Article de Anne Barlet, 15 mai 2020

« Séminaires » est paru en mai dernier, et a donné lieu à un article dans la revue Actuel-RH. Voici l’article, suivi de quelques mots de l’auteur.  

« Experte des relations sociales, Michèle Rescourio-Gilabert, met en garde avec ce premier roman, « Séminaires« , la fonction RH qui s’est éloignée des préoccupations des salariés pour se focaliser sur les process ou « dire le droit ». L’occasion pour l’ex DRH de livrer sa propre vision du métier. Loin du RH bashing qui secoue la profession.
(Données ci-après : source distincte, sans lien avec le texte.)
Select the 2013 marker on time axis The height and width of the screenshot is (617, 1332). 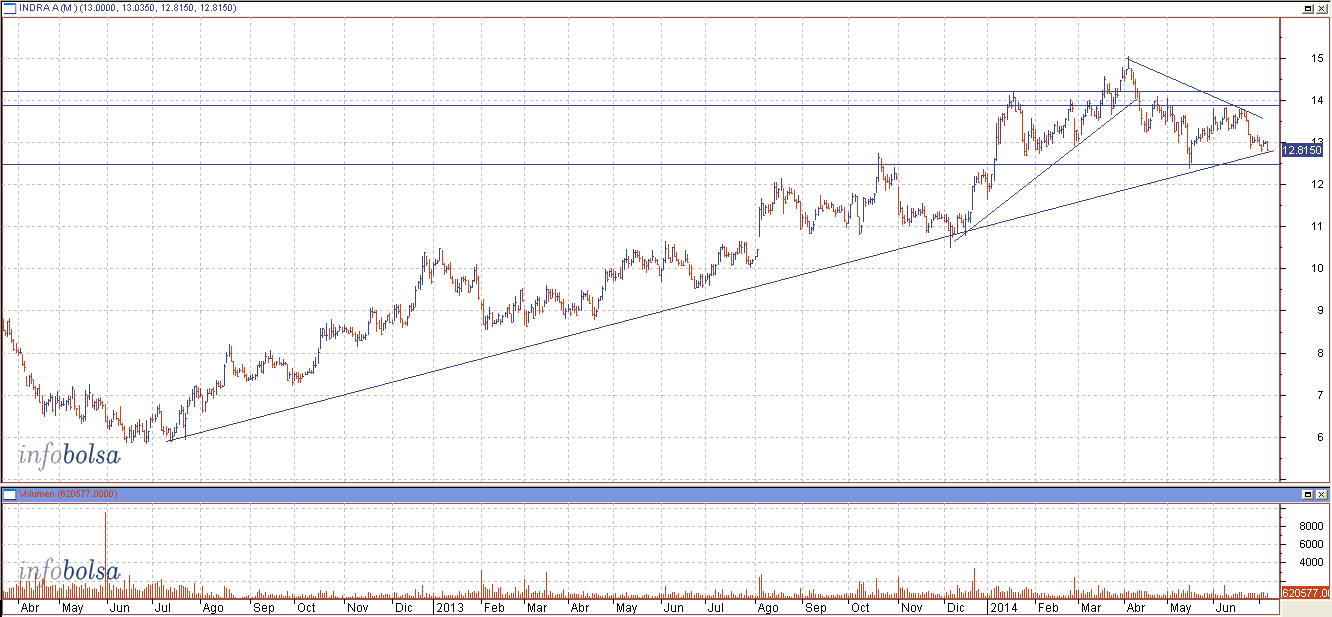(x=449, y=607)
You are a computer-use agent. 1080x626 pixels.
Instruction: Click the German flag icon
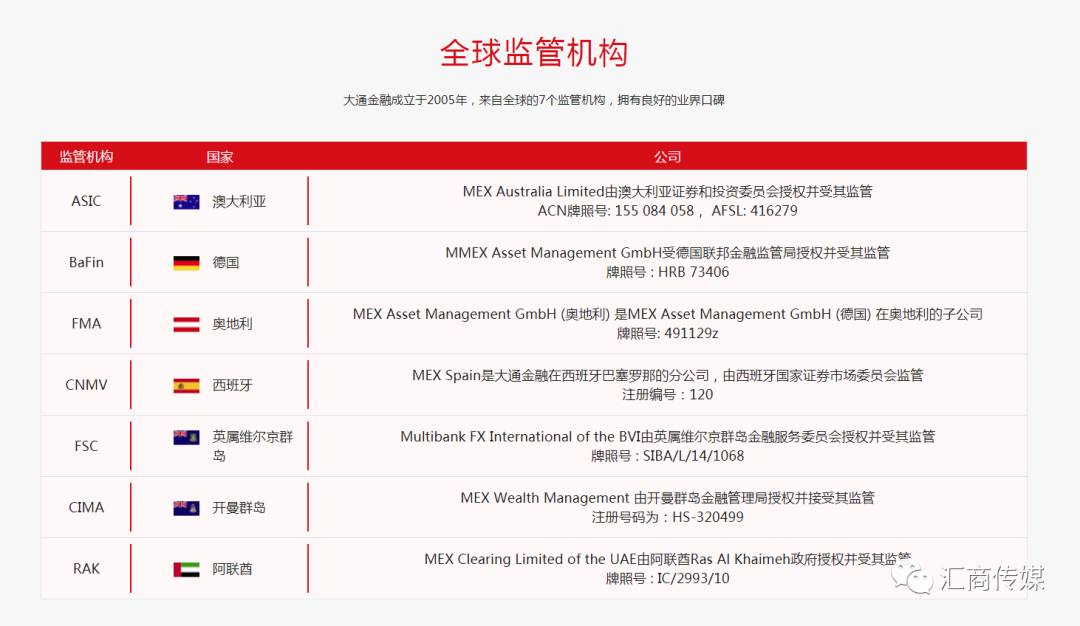pos(186,263)
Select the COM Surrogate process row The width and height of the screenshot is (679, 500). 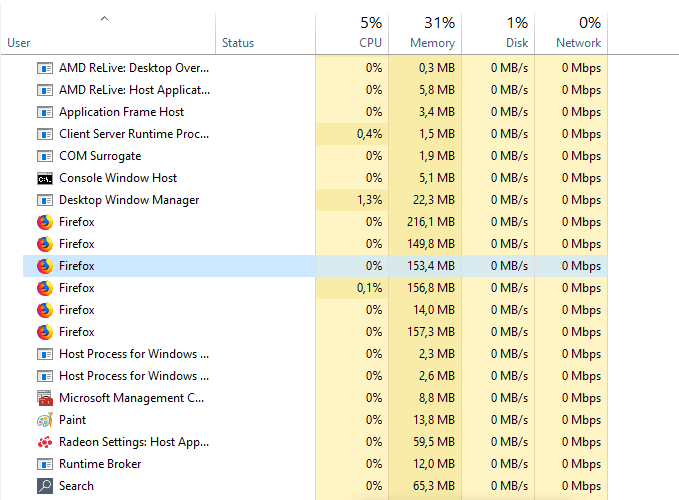(315, 156)
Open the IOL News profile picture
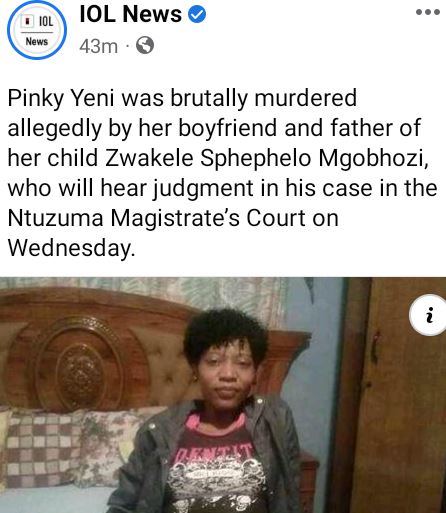Viewport: 446px width, 513px height. [x=37, y=30]
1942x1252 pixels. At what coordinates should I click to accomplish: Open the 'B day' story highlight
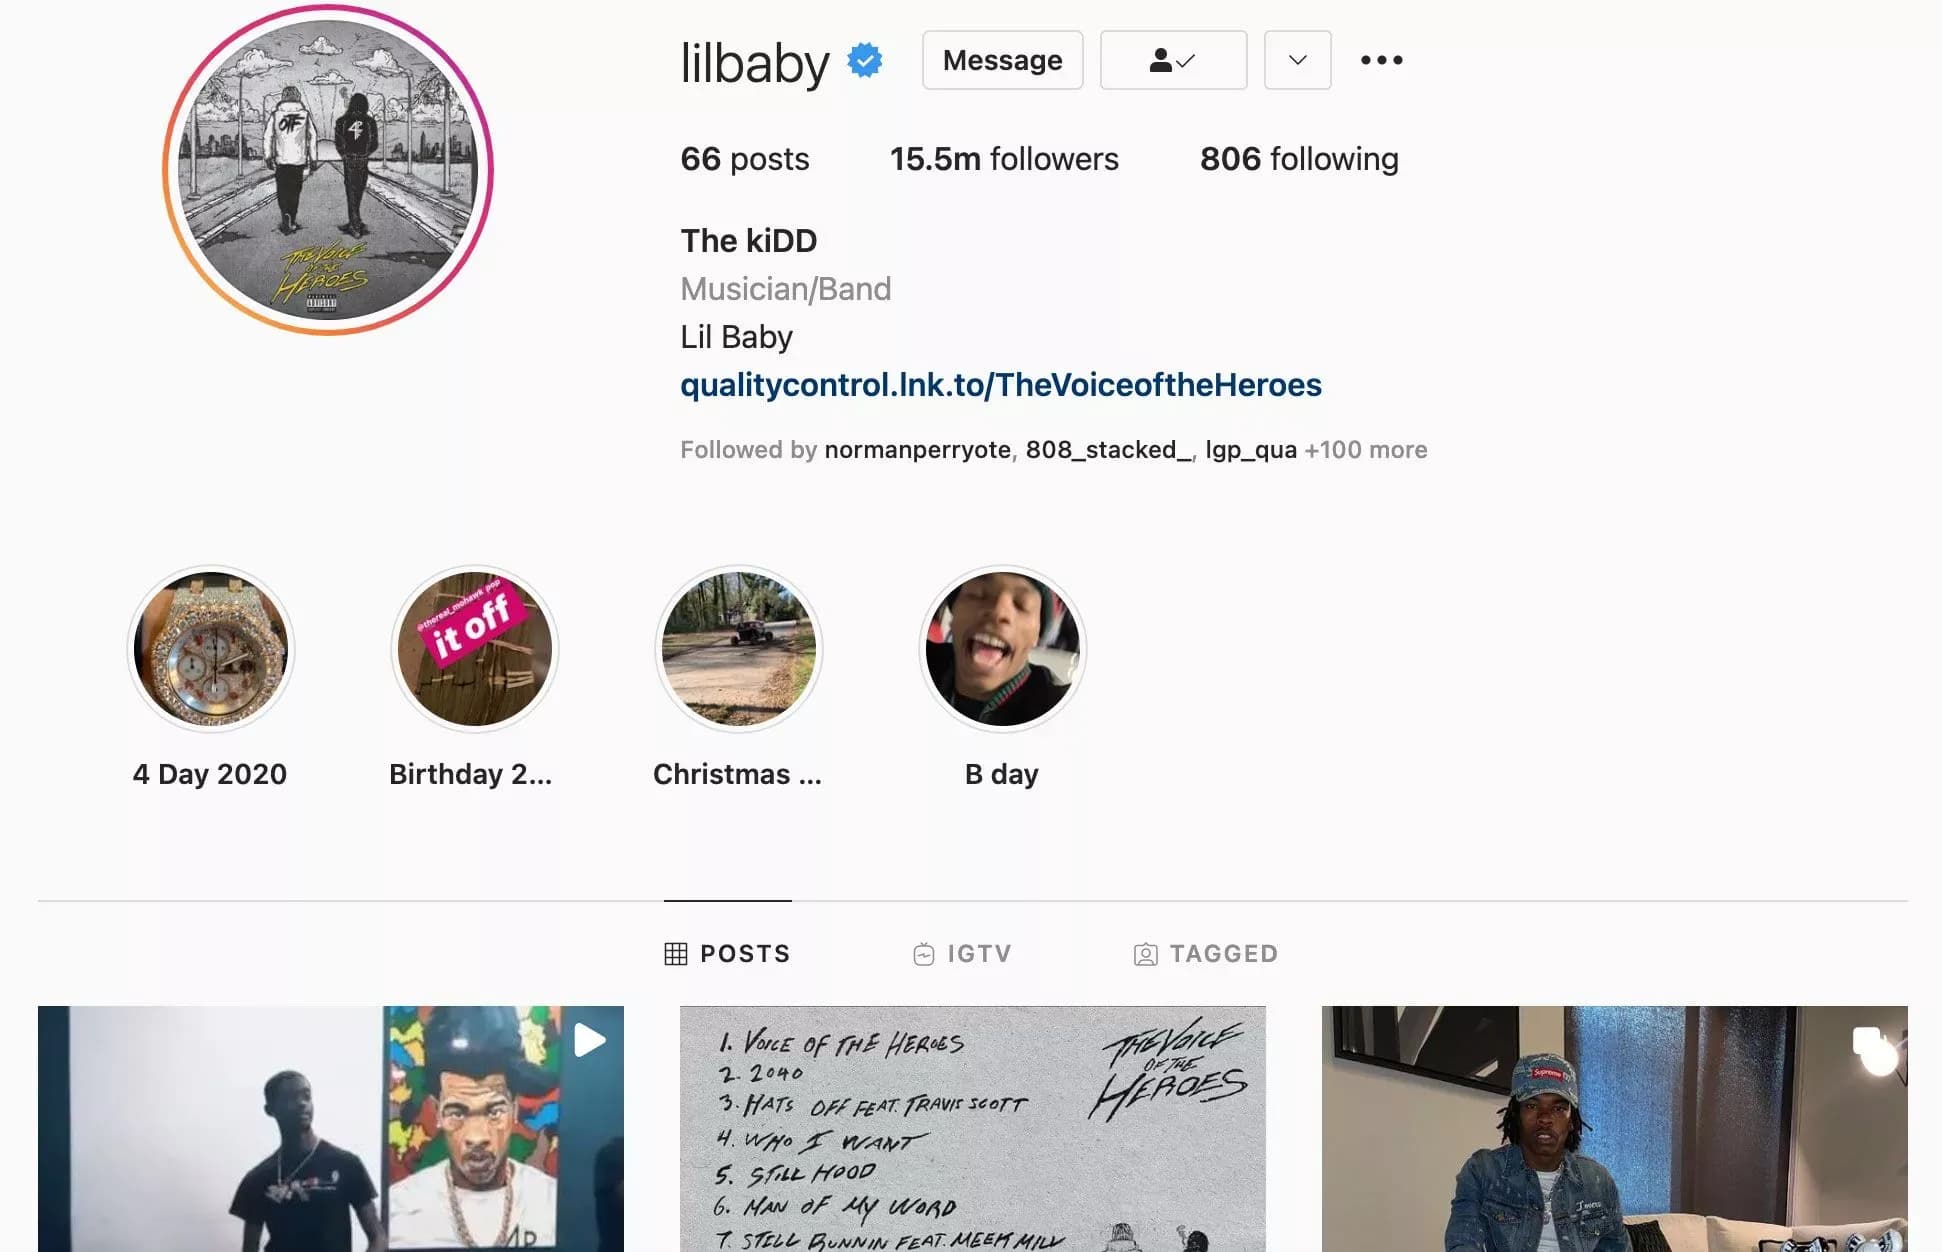[1001, 648]
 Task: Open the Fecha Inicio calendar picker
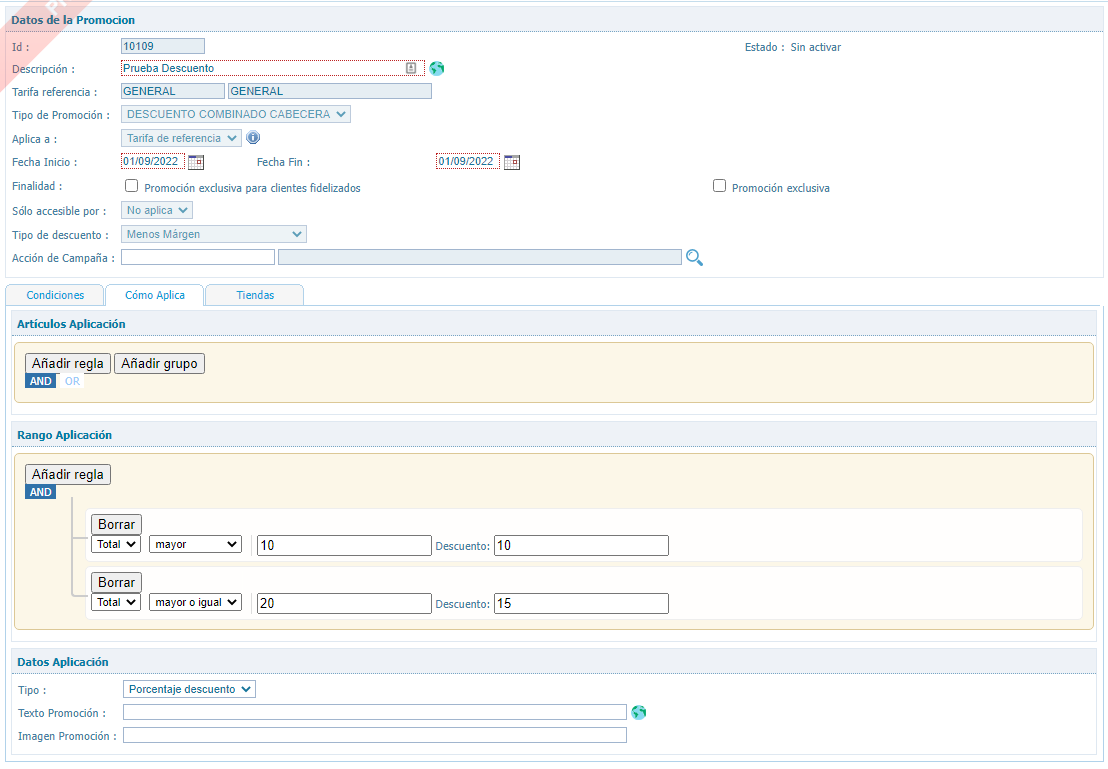[196, 162]
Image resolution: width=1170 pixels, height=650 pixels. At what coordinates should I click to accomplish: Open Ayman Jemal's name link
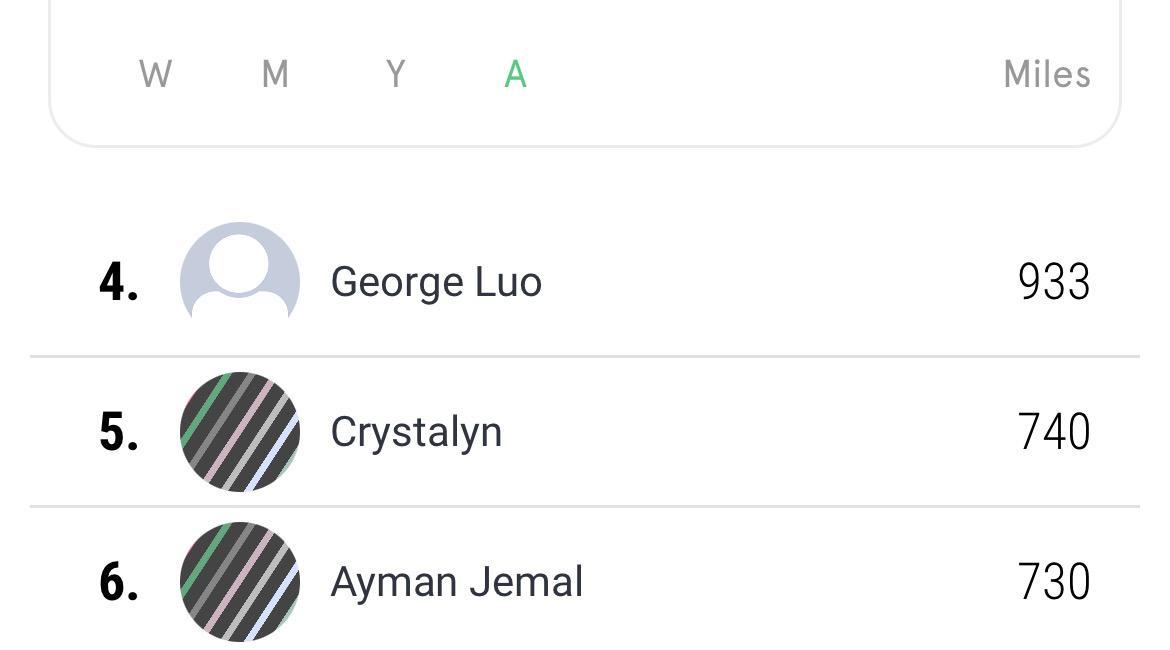point(456,581)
Avec ce premier roman, « Séminaires », Michèle Rescourio-Gilabert surprend. Cette DRH de la Fondation santé des étudiants de France, directrice adjointe de l’Institut supérieur du travail et ex directrice du pôle dialogue social d’Entreprise & Personnel, de 2007 à 2017, co-auteure pendant plusieurs années de la note de conjoncture sociale d’E&P sur le climat social, change radicalement de registre, en livrant une note plus personnelle des relations sociales. On y retrouve bien sûr son univers professionnel.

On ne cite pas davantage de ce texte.